Basic functions of prisons
The basic functions of prisons today are as follows:
i. Social isolation and confinement, i.e., to isolate an offender from society because he has proved to be a threat to its organisation, stability, and cohesion, and to keep him out of circulation and so securely confined that his deviation from law does not disturb the peace of mind of the man in the street.
ii. Repentance, i.e., to keep an offender in an isolated place where he could ponder over the consequences of his wrong deeds.
iii. Punishment and deterrence, i.e., to inflict some pain and suffering, on an offender (i.e., some punishment) for violating legal norms, so that criminals should be worse off than the poorest of honest citizens; law-abiding individuals must be satisfied that law-breakers are penalised and they are being protected against the threat of recidivism; and members of society may be deterred from committing crimes.

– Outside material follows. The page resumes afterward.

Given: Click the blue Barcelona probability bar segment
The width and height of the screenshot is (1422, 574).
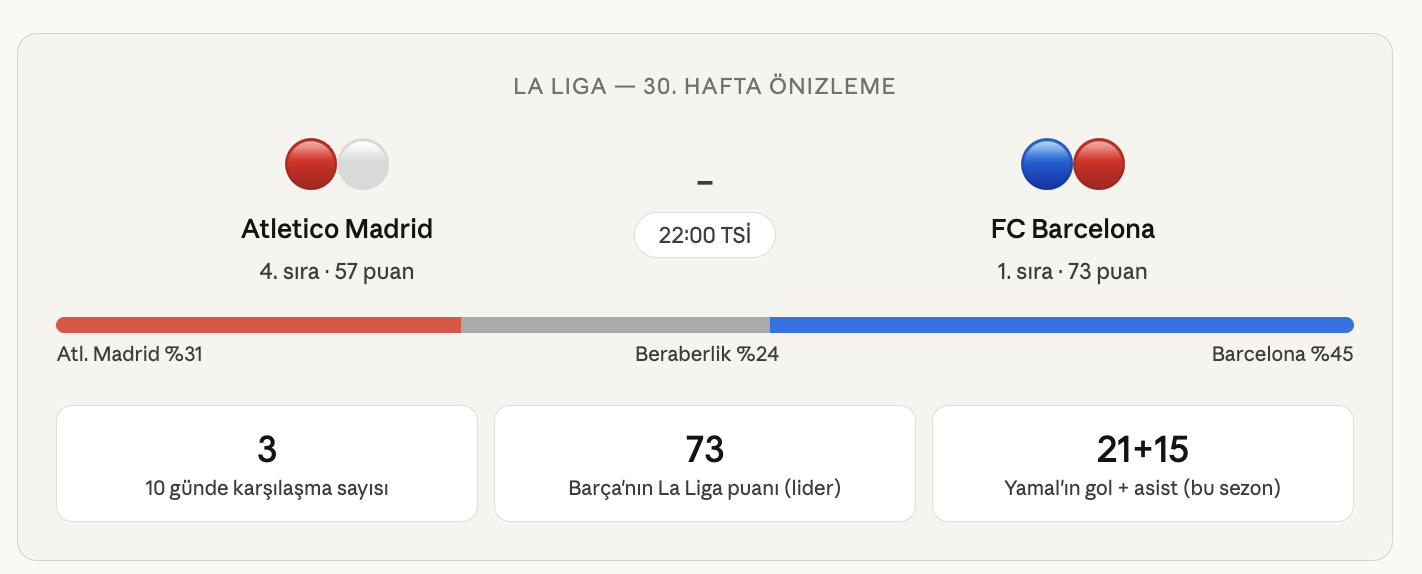Looking at the screenshot, I should tap(1061, 325).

iv. Protection, i.e., protecting community from criminals by marking out persons who violate laws and stigmatising them so that others are warned against them. J Criminal = Deviance + Prosecution + Stigma
v. Reformation, i.e., to change offender's values, motivations, attitudes and perceptions and to resocialise him and restore him to community.
But are these functions shared by the prison personnel with the law-framers? If yes, what means do they adopt to accomplish these purposes? Why is there split between the managing and the managed groups, i.e., between the inmates and the prison staff?
It is because of the stereotyped hostile and antagonistic attitude towards each other, or because of the inefficiency and incompetence of the staff, or because the staff has to function within a structure of limited freedom and formally prescribed framework of social distance which restricts their initiative for new programmes of reformation?